§ **Passage**:
[start]
This code will create a dataset called student_data, with 1000 rows and 11 columns. Each row represents a student, and each column represents a variable. The variables are:

  • id: A unique identifier for each student
  • country: The country of origin of the student, with six possible values: China, India, USA, UK, Canada, and Brazil. The probability of each value is set to be proportional to the population of each country.
  • gender: The student's gender, with two possible values: Male and Female. The probability of each value is set to be 0.5, meaning that the dataset has an equal number of male and female students.
  • age: The student's age, with a possible range from 18 to 25. The value of each age is randomly generated from a uniform distribution.
  • major: The major field of study of the student, with six possible values: Math, CS, Econ, Eng, Bio, and Art. The probability of each value is proportional to the popularity of each major among students.
  • gpa: The student's grade point average, with a possible range from 2 to 4. The value of each gpa is randomly generated from a normal distribution with a mean of 3 and a standard deviation of 0.1.
  • sat: The student's score on the SAT test, with a possible range from 1000 to 1600. The value of each sat is randomly generated from a normal distribution with a mean of 1300 and a standard deviation of 50.
[end]
§ **Short problem a**: In the records, write out the part that opens with the line containing "Click the NIS" and closes with the line containing "pos(72,255)".
The records have no connection to the text above.

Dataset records
[start]
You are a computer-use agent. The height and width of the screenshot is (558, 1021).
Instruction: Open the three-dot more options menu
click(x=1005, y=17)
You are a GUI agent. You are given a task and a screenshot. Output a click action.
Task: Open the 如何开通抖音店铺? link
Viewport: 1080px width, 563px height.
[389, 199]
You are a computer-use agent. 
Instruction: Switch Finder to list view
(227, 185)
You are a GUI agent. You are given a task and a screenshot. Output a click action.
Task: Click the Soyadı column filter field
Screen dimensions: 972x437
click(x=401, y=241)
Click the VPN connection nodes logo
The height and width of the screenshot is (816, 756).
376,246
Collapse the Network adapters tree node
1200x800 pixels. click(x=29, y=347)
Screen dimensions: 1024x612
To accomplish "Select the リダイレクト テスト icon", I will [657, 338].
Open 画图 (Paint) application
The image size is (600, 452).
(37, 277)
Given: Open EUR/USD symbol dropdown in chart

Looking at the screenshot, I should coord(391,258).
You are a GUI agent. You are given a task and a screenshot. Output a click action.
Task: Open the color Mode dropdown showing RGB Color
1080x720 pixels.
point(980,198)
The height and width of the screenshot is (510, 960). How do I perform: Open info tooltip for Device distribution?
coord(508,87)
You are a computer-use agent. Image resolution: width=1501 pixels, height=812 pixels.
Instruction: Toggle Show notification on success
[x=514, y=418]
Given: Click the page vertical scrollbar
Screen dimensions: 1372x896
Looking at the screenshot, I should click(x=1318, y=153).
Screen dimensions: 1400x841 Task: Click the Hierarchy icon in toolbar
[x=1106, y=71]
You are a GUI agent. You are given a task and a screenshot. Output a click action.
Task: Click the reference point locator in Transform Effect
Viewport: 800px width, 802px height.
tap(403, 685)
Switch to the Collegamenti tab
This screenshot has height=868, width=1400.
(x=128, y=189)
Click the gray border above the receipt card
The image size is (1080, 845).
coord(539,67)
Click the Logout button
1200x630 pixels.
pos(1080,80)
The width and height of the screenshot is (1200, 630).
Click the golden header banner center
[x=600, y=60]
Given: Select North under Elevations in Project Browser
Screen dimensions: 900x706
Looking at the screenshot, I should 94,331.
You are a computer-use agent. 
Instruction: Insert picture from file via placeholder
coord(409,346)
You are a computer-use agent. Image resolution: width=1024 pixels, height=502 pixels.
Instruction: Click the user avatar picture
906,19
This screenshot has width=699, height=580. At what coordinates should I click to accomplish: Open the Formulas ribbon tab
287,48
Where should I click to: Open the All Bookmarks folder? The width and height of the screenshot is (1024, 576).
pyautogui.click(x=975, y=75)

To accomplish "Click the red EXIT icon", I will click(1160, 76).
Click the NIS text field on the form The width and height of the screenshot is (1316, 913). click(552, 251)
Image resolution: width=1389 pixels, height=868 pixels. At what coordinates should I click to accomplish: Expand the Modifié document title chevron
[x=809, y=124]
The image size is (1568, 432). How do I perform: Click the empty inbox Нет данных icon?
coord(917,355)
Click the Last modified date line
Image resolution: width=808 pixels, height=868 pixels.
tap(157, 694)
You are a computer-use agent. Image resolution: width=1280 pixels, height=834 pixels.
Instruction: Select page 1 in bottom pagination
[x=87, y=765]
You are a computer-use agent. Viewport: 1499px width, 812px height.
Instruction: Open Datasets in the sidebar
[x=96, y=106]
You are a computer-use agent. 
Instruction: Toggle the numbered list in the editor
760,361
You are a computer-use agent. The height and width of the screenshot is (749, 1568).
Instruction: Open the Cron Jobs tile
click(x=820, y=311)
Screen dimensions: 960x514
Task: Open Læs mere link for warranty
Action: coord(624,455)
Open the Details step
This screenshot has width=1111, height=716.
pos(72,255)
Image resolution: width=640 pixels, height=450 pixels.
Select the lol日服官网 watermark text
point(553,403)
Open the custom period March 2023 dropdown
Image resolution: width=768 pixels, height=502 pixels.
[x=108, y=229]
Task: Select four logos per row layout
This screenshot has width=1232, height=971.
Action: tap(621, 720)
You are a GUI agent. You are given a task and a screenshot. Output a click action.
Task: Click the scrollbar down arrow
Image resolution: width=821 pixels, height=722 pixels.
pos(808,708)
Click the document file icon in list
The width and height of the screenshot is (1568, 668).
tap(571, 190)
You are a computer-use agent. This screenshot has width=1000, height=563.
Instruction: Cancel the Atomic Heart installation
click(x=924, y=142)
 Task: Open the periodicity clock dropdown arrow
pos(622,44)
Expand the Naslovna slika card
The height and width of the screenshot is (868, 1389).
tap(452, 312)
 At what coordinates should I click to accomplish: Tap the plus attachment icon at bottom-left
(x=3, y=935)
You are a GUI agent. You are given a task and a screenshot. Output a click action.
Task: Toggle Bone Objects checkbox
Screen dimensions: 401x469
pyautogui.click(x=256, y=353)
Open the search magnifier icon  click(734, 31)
[end]
§ **Short problem b**:
Answer these questions from the student dataset description:
(i) How many rows does student_data have?
(ii) What is the possible range of student ages?
(iii) What mean and standard deviation are used to generate SAT scores?

§ **Complete answer a**:
Click the NIS text field on the form The width and height of the screenshot is (1316, 913). click(552, 251)
Image resolution: width=1389 pixels, height=868 pixels. At what coordinates should I click to accomplish: Expand the Modifié document title chevron
[x=809, y=124]
The image size is (1568, 432). How do I perform: Click the empty inbox Нет данных icon?
coord(917,355)
Click the Last modified date line
Image resolution: width=808 pixels, height=868 pixels.
tap(157, 694)
You are a computer-use agent. Image resolution: width=1280 pixels, height=834 pixels.
Instruction: Select page 1 in bottom pagination
[x=87, y=765]
You are a computer-use agent. Viewport: 1499px width, 812px height.
Instruction: Open Datasets in the sidebar
[x=96, y=106]
You are a computer-use agent. 
Instruction: Toggle the numbered list in the editor
760,361
You are a computer-use agent. The height and width of the screenshot is (749, 1568).
Instruction: Open the Cron Jobs tile
click(x=820, y=311)
Screen dimensions: 960x514
Task: Open Læs mere link for warranty
Action: coord(624,455)
Open the Details step
This screenshot has width=1111, height=716.
pos(72,255)

§ **Complete answer b**:
(i) 1000 rows
(ii) 18 to 25
(iii) A mean of 1300 and a standard deviation of 50